■ TASK GOAL ■
Which lines of the data below contain "computer"? Please show them all.

■ SUPPLIED DATA ■
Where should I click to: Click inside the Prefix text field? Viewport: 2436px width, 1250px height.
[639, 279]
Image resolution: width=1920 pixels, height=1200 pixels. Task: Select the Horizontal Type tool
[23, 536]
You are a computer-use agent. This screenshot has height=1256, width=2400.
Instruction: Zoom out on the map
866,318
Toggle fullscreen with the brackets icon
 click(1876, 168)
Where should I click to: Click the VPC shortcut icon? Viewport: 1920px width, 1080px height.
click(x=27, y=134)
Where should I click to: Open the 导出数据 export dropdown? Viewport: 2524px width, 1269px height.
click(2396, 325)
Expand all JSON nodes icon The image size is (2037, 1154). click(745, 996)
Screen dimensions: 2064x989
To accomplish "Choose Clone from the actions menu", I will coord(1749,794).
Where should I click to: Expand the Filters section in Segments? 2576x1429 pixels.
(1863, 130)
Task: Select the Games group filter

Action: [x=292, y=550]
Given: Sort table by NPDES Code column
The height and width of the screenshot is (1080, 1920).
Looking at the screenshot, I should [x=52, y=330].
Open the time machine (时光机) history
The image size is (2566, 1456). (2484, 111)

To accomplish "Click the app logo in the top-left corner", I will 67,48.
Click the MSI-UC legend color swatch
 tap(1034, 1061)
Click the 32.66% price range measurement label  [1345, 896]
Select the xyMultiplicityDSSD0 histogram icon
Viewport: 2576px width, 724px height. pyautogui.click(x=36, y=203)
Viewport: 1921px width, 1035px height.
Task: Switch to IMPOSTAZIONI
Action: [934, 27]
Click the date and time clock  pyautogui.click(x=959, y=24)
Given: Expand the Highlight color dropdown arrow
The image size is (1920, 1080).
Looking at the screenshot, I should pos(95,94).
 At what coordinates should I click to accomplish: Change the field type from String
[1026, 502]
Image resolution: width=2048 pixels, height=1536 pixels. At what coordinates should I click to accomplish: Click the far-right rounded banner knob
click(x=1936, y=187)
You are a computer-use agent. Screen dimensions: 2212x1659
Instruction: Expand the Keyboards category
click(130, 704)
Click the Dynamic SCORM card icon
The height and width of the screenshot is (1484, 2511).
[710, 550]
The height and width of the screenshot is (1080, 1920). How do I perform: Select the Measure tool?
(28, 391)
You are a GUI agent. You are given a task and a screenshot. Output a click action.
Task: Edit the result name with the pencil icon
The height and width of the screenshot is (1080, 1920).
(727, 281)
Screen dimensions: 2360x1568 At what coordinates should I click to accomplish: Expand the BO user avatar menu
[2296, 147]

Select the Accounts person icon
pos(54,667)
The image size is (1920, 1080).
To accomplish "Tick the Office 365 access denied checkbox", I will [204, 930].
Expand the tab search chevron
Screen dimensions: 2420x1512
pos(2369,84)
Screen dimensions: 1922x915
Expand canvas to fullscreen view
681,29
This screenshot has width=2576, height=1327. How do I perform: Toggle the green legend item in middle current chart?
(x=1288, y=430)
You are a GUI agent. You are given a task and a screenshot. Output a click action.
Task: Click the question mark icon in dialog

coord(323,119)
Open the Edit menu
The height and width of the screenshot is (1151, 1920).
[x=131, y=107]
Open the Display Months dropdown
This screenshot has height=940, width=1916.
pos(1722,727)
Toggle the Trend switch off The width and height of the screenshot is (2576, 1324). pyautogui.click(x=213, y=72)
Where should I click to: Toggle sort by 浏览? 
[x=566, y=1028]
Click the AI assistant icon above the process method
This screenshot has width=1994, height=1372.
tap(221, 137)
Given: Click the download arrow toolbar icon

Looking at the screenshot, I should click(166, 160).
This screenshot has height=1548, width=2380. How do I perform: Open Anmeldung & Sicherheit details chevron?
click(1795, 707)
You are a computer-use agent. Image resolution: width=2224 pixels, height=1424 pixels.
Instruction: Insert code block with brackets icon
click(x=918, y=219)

■ SOLUTION FOR THIS PROBLEM ■
You are a computer-use agent. This screenshot has height=1256, width=2400.
You are a computer-use agent. Screen dimensions: 2212x1659
You are a computer-use agent. Image resolution: width=2224 pixels, height=1424 pixels.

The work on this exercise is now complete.